TEKS YANG DIBERIKAN =
****

3. Jarak tanam lebar.
Jarak tanam yang lebar dengan lebar, yaitu: 25 x 25
cm, 30 x 30 cm, 40 x 40 cm atau bahkan lebih. Penggunaan jarak tanam lebar
bertujuan untuk meningkatkan jumlah anakan produktif. Penggunaan jarak tanam
yang cukup lebar didasarkan pada kebutuhan makanan bagi tanaman, mendorong
pertumbuhan akar secara maksimal, dan memaksimalkan sinar matahari yang masuk
secara optimal. Selain itu, dengan menggunakan jarak tanam yang cukup, tanaman
dapat tumbuh berkembang dengan baik dan menghasilkan produksi secara baik pula.
4. Pindah tanam harus segera mungkin (kurang dari 30
menit) dan harus hati-hati agar akar tidak putus dan ditanam dangkal.
5. Sistem pengairan intermitten atau sistem pengairan
berselang.
Pengairan teknik berselang, yaitu air di areal
pertanaman diatur pada kondisi tergenang dan kering secara bergantian dalam
periode tertentu, dimana pemberian air maksimum 2 cm (macak-macak) dan periode
tertentu dikeringkan sampai pecah. Padi merupakan tanaman tumbuh optimal pada
tanah yang lembab dan becek sebagai syarat tumbuh. Untuk itu, tanaman padi
sebenarnya tidak perlu air yang melimpah (penggenangan), namun juga tidak dalam
situasi tanah kering. Dengan pengaturan air yang baik, akan terjaga aerasi
tanah yang baik pula dimana aerasi yang baik adalah syarat tumbuh yang baik
bagi tanaman padi. Apabila sawah selalu digenangi air maka aerasi (siklus udara
dalam tanah) tidak masimal sehingga tanah menjadi asam.
6. Penyiangan sejak awal sekitar umur 10 hari dan
diulang 2 - 3 kali dengan interval 10 hari.
7. Penggunaan pupuk organik dan pestisida organik.
Sedangkan keunggulan dari metode SRI, antara lain: (1)

****

BARIS DATA =
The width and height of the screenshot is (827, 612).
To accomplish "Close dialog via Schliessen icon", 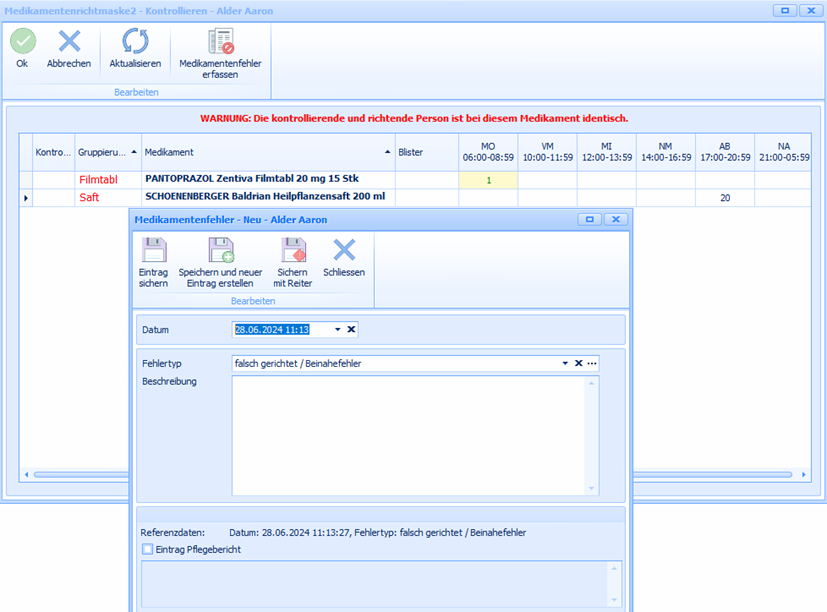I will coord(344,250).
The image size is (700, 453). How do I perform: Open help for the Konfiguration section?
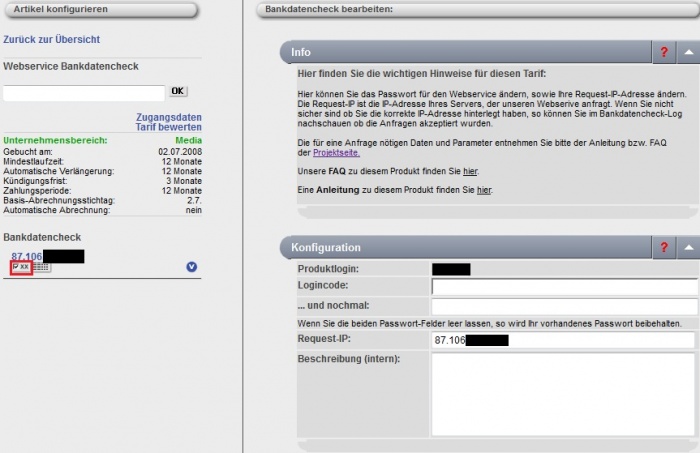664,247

****

SOAL TERTULIS 1 = Tuliskan ulang bagian teks tentang menanam padi dari "5. Sistem pengairan" sampai "tanah menjadi asam." tanpa mengubah satu kata pun.
SOAL TERTULIS 2 = Ringkas teks tentang menanam padi dalam dua kalimat.

JAWABAN 1 =
5. Sistem pengairan intermitten atau sistem pengairan
berselang.
Pengairan teknik berselang, yaitu air di areal
pertanaman diatur pada kondisi tergenang dan kering secara bergantian dalam
periode tertentu, dimana pemberian air maksimum 2 cm (macak-macak) dan periode
tertentu dikeringkan sampai pecah. Padi merupakan tanaman tumbuh optimal pada
tanah yang lembab dan becek sebagai syarat tumbuh. Untuk itu, tanaman padi
sebenarnya tidak perlu air yang melimpah (penggenangan), namun juga tidak dalam
situasi tanah kering. Dengan pengaturan air yang baik, akan terjaga aerasi
tanah yang baik pula dimana aerasi yang baik adalah syarat tumbuh yang baik
bagi tanaman padi. Apabila sawah selalu digenangi air maka aerasi (siklus udara
dalam tanah) tidak masimal sehingga tanah menjadi asam.

JAWABAN 2 = Padi ditanam dengan jarak lebar, seperti 25 x 25 cm sampai 40 x 40 cm atau lebih, supaya anakan produktif bertambah, dan bibit dipindahkan dalam waktu kurang dari 30 menit dengan hati-hati serta ditanam dangkal. Sawah diairi secara berselang antara tergenang paling tinggi 2 cm dan kering agar udara dalam tanah tetap baik, lalu disiangi mulai sekitar umur 10 hari sebanyak 2–3 kali, dengan memakai pupuk dan pestisida organik.